**EXERCISE OBJECTIVE**
Write out the items word for word, from the very first line through the line containing "Action: click(196, 73)", including that line.

START EXTRACTED ENTRIES

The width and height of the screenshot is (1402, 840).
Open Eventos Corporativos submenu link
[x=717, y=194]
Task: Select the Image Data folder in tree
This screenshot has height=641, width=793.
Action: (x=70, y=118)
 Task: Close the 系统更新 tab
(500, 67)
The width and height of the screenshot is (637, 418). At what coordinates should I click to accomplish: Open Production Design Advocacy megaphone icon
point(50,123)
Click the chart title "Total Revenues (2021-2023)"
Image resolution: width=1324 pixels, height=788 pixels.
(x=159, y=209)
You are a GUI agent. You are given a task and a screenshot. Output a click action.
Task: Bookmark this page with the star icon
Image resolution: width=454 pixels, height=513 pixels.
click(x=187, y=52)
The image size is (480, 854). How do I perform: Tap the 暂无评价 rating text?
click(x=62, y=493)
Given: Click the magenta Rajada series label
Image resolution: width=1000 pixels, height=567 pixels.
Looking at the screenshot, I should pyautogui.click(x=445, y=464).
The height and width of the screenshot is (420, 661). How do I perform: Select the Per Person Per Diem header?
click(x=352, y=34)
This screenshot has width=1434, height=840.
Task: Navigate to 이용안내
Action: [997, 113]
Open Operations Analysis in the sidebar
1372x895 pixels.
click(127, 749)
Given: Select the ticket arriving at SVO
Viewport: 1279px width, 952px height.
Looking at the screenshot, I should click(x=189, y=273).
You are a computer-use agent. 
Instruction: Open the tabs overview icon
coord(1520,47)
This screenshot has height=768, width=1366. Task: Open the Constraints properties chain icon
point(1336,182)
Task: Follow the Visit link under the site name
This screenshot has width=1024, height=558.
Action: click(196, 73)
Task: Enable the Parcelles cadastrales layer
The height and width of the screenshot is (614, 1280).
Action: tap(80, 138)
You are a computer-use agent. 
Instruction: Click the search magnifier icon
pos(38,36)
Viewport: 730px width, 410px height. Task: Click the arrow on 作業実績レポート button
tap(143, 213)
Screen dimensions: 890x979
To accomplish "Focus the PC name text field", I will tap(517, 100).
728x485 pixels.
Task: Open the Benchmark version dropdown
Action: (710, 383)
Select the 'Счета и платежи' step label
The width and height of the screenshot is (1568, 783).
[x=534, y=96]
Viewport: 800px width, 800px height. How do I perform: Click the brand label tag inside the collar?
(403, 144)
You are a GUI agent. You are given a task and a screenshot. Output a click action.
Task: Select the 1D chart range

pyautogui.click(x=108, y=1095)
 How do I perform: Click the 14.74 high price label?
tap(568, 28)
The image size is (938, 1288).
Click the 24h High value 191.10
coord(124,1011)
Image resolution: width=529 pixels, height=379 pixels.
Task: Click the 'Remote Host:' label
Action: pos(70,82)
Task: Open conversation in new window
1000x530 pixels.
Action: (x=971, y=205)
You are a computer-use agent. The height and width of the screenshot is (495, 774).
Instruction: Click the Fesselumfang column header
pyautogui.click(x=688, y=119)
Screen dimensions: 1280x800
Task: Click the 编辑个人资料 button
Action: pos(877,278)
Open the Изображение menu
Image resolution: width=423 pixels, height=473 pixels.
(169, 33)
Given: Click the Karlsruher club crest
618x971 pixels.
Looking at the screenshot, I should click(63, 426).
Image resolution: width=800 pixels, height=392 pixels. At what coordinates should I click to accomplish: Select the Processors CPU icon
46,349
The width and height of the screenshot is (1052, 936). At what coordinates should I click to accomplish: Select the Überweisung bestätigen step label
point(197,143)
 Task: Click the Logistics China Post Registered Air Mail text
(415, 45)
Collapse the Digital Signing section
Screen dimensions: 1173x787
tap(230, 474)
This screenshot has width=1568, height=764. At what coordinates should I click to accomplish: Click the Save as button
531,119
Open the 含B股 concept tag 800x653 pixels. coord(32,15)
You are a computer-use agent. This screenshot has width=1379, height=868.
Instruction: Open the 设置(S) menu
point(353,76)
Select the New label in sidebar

END EXTRACTED ENTRIES

**FINISHED TASK**
The width and height of the screenshot is (1402, 840).
Open Eventos Corporativos submenu link
[x=717, y=194]
Task: Select the Image Data folder in tree
This screenshot has height=641, width=793.
Action: (x=70, y=118)
 Task: Close the 系统更新 tab
(500, 67)
The width and height of the screenshot is (637, 418). At what coordinates should I click to accomplish: Open Production Design Advocacy megaphone icon
point(50,123)
Click the chart title "Total Revenues (2021-2023)"
Image resolution: width=1324 pixels, height=788 pixels.
(x=159, y=209)
You are a GUI agent. You are given a task and a screenshot. Output a click action.
Task: Bookmark this page with the star icon
Image resolution: width=454 pixels, height=513 pixels.
click(x=187, y=52)
The image size is (480, 854). How do I perform: Tap the 暂无评价 rating text?
click(x=62, y=493)
Given: Click the magenta Rajada series label
Image resolution: width=1000 pixels, height=567 pixels.
Looking at the screenshot, I should pyautogui.click(x=445, y=464).
The height and width of the screenshot is (420, 661). How do I perform: Select the Per Person Per Diem header?
click(x=352, y=34)
This screenshot has width=1434, height=840.
Task: Navigate to 이용안내
Action: [997, 113]
Open Operations Analysis in the sidebar
1372x895 pixels.
click(127, 749)
Given: Select the ticket arriving at SVO
Viewport: 1279px width, 952px height.
Looking at the screenshot, I should click(x=189, y=273).
You are a computer-use agent. 
Instruction: Open the tabs overview icon
coord(1520,47)
This screenshot has height=768, width=1366. Task: Open the Constraints properties chain icon
point(1336,182)
Task: Follow the Visit link under the site name
This screenshot has width=1024, height=558.
Action: click(196, 73)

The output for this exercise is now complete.